So yesterday... ugh. So frustrating! I woke up exhausted because that is what happens after a full week of getting up at 4am. I get to the office and then I have to go home around 8am to take Bella to the neighbors' house. My neighbor and I were talking one day (she has a 5 year old boxer) and I told her that I take Bella to day care. She was all, WHAT!? My kids (8 year old twins) would LOVE to watch Bella. So, ever since, they have been. It's AWESOME. Convenient, close, and MUCH more cost effective. I pay the kids $15 a day which is great for them (and me). Plus Bella loves her buddy Sadie. It just really sucks when she decides to pee in their house for whatever reason...
So anyway.
I run home, take her out to poop/pee since she's been sleeping at home for a few hours. Well, guess what princess Bella's new thing is? She will only pee and poop on select grass worthy of her princess ass. I am NOT KIDDING. Let's stop a second here, deep breath and remind ourselves that we are talking about a DOG who poops and pees outside- not on a marble toilet.
Oh RIIIIGHT. This is PRINCESS BELLA. How could I possibly forget that my dog rules the world? Duh.
So yes, she will now only go on select grass that she deems appropriate. We are not sure if it's because the grass she's avoiding is where she was really sick or what but it is WEIRD. So, I'm taking her out, she's not going, I'm being stubborn and refusing to let her go to her "preferred" grass (mostly because her princess tendencies piss me off and I want to "out-stubborn" her) but this time she won. My time was short, I had to get to the client. So she's all hunchbacked/tail down/head down in mass efforts of operation KEEP.THE.POOP.IN. and after 30 (30!!) minutes for her walking circles like this, I give in. BUT! I don't let her win either. It's a draw. I take her to the neighbor's and NOT to the grass she wanted. Ha! I showed her.

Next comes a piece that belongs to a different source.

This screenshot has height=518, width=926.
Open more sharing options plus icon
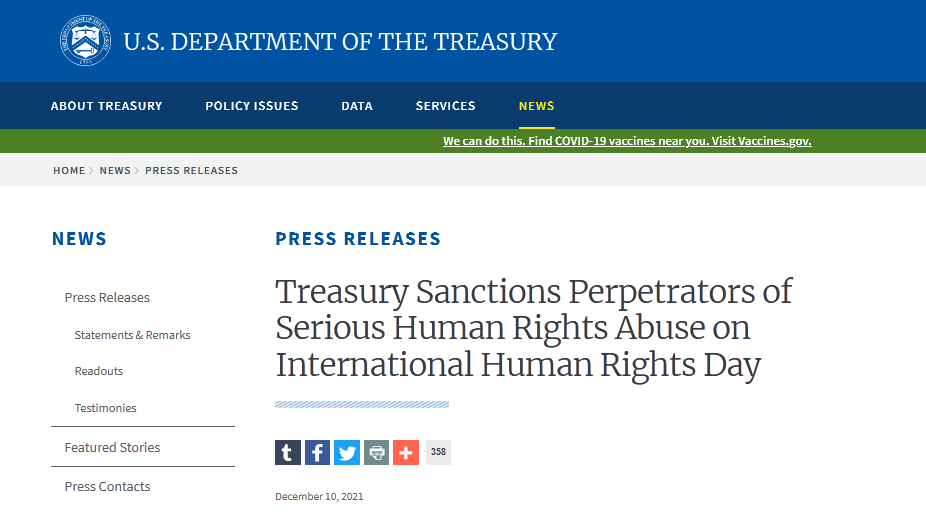click(x=406, y=452)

Of course by that point, I'm just royally frustrated with her and have to tell the neighbor that she's been holding in a giant shit for a half hour so to let her out immediately. Five minutes later I get a text from my neighbor? Oh yeah, she went RIGHT AWAY. Couldn't hold it a second longer (apparently their grass is awesome). SERIOUSLY. ANNOYING.
After that fun, I drove my way down to a new client that I'd been at all week. It's a pretty awesome client and I was having a good time, things were going well. Until... We all go out to lunch (the audit people and the tax people who showed up to collect tax stuff) and I have been talking with the client all morning so I have to pee. [Seriously, as a sidenote, I really didn't expect to talk about bodily functions this entire post. I must really be needing to get a life...] Oh, and just to add: the client could not keep eye contact the WHOLE MORNING. I am not particularly "well endowed" if you know what I mean so it was quite the different experience to want to shout at him all morning "MY EYES ARE UP HERE." ANYWAY. So I'm flushing and I'm not sure what other people use to flush with but I use my foot. So my foot slips and THERE GOES MY SHOE INTO THE TOILET. Next thing you know?

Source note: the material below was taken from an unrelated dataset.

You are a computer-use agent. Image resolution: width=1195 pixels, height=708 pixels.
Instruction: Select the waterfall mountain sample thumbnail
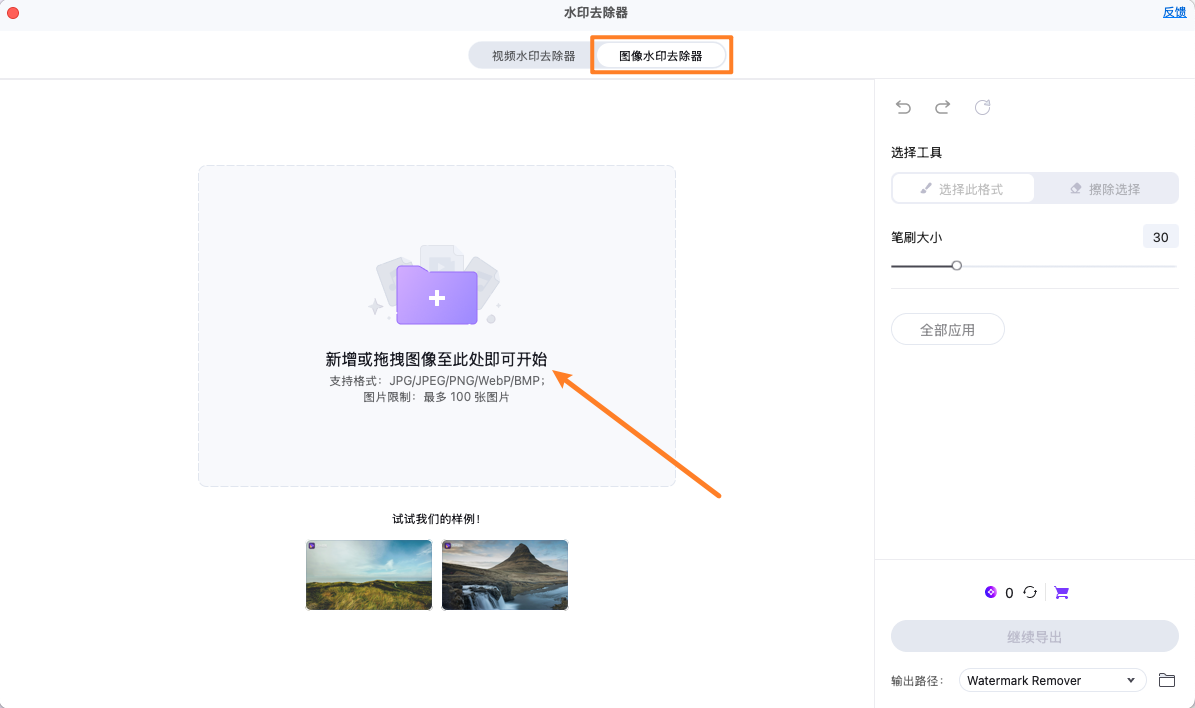504,575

Shoe is in toilet and I'm falling all over the stall. NOT KIDDING.
The lady next to me is stifling laughter as I'm trying to collect myself after yelling FUCK and then SHIT, MY SHOE (awesome considering the context at that moment...) and then BOOM.BOOM.BOOM. CRAAASH. I mean, I wasn't even DRINKING. So, I pull my shoe out of the toilet after picking myself up and dusting off a bit of what we like to call TOTAL humiliation. What am I supposed to do? I feel absolutely horrendous like I've just bathed in shit since I fell all over the damn stall and now I have a pee shoe. I mean, what would everyone else done in this situation? Walked back out to the lunch meeting with a shoe wrapped in a paper towel? Or stayed in there forever trying to get it dry? Or washed it in the sink? Well, I gave it a quick rinse in the sink (after hobbling on my dry shoe to the sink- not really sure why since it didn't matter much at that point) and then just put it back on. I will mention that I smelled it and it didn't smell like pee. (I KNOW, SERIOUSLY GROSS).
The third thing that happened to me was on my way back from said client. Mini's are known for getting clobbered by rocks. Winston (my old mini) was no exception and I replaced that windshield about 3-4 times. Well, Alfred (the new mini) has now joined the club.

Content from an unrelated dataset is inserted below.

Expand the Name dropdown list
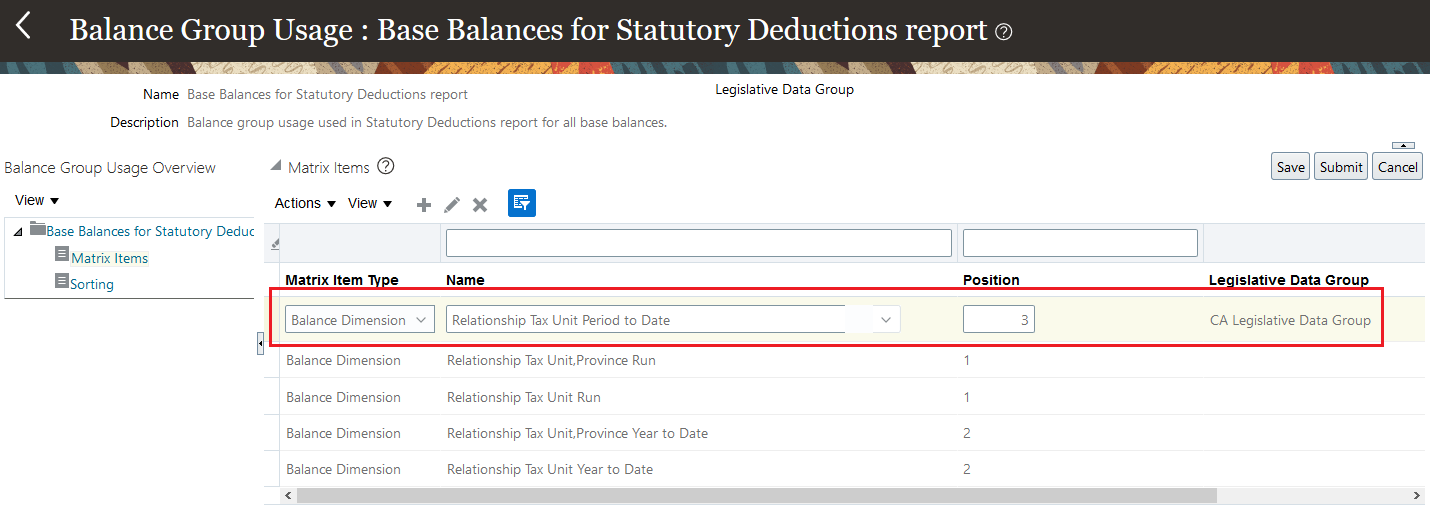This screenshot has height=514, width=1430. click(x=885, y=320)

Big rock mark. So sad. I guess that means this little coop is getting older now that he is part of the rock hitting windshield club.
After all of this madness, I promptly hit the gym for a great workout to sweat out the remnants of my day and then headed straight to happy hour. After a couple of glasses of white wine and laughs with friends, all was right in the world again. But I think I am going to throw away that pee shoe.